Directions » Where a picture occurs in the data, omit it, and copy all remaining data exactly.

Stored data
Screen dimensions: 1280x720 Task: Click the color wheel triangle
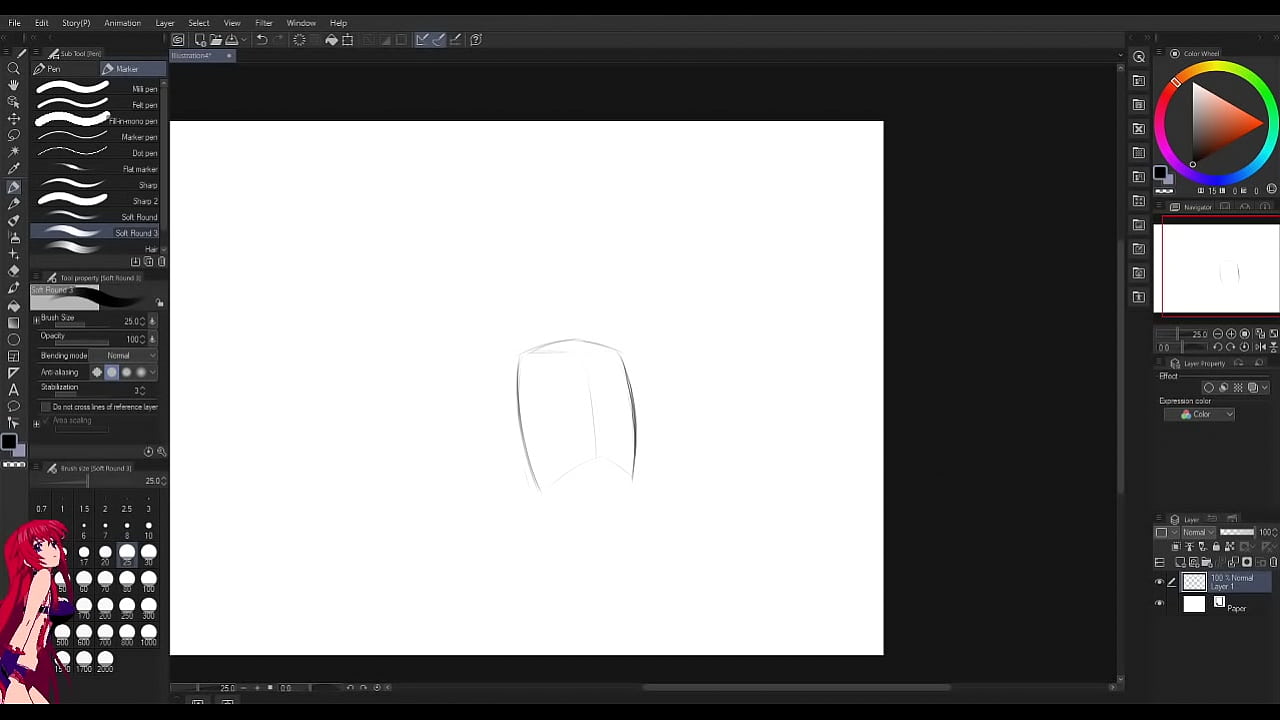tap(1217, 120)
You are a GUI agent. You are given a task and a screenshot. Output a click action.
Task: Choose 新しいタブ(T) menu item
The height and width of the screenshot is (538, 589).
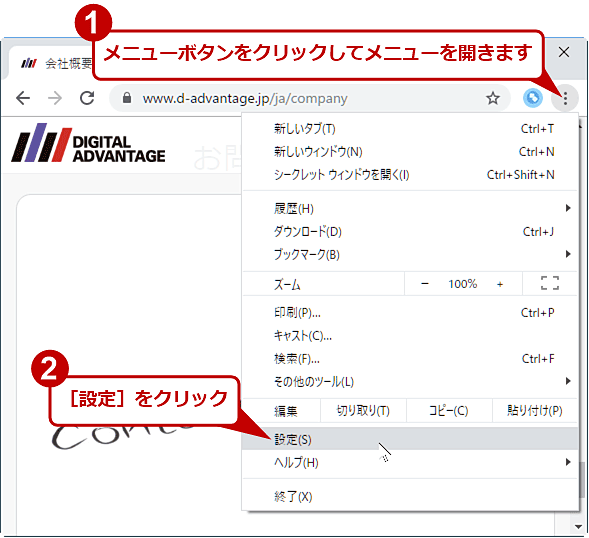point(410,129)
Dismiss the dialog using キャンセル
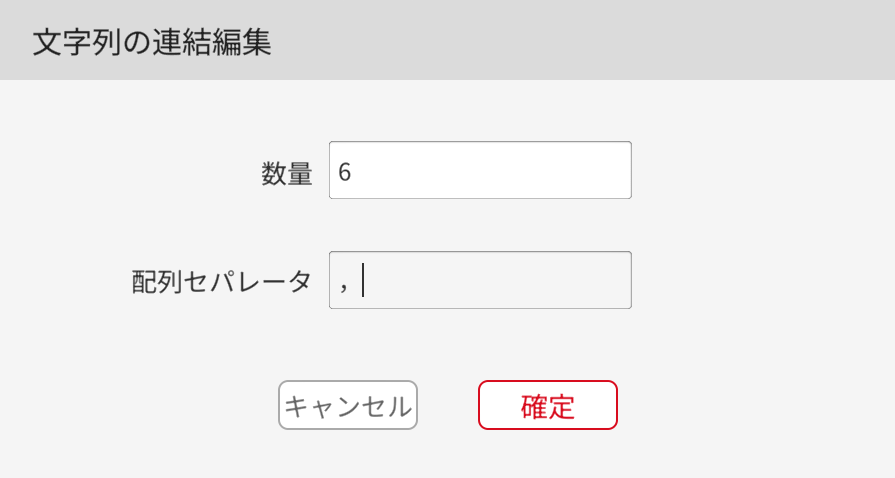895x478 pixels. tap(348, 406)
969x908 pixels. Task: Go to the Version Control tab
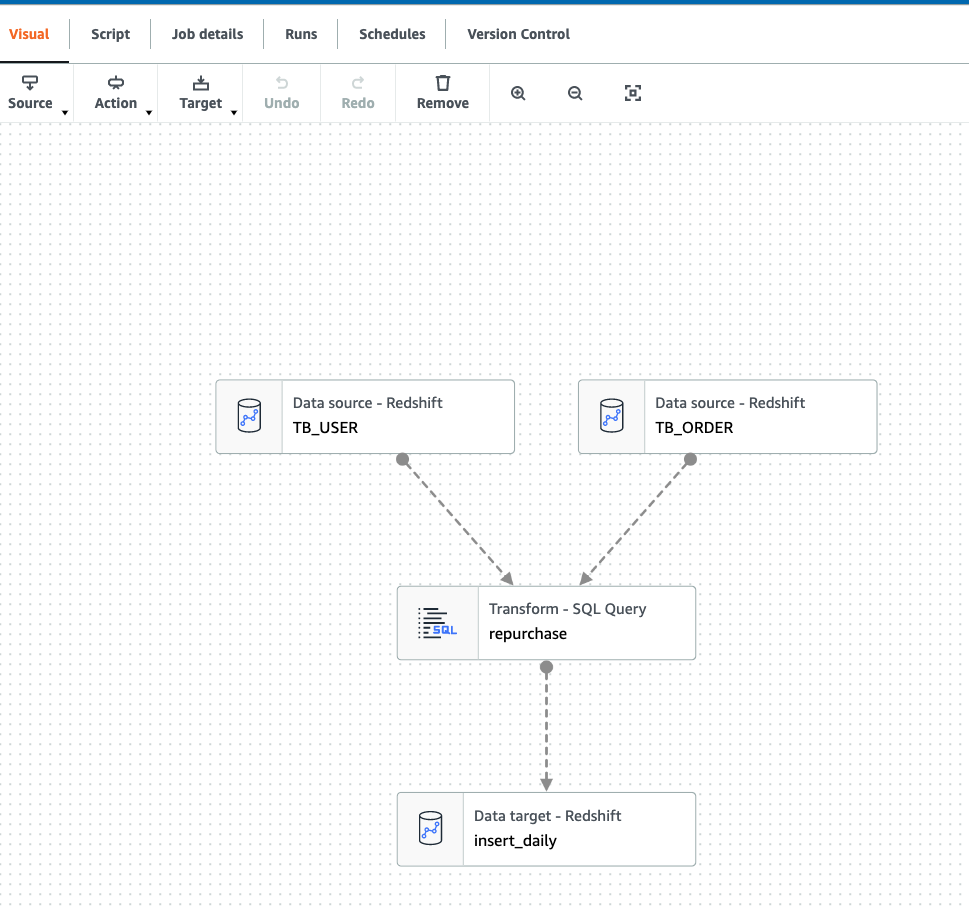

Response area »
Screen dimensions: 1280x720 Task: Click the color wheel triangle
tap(1217, 120)
You are a GUI agent. You are given a task and a screenshot. Output a click action.
Task: Choose 新しいタブ(T) menu item
The height and width of the screenshot is (538, 589).
point(410,129)
Dismiss the dialog using キャンセル
895x478 pixels. tap(348, 406)
969x908 pixels. Task: Go to the Version Control tab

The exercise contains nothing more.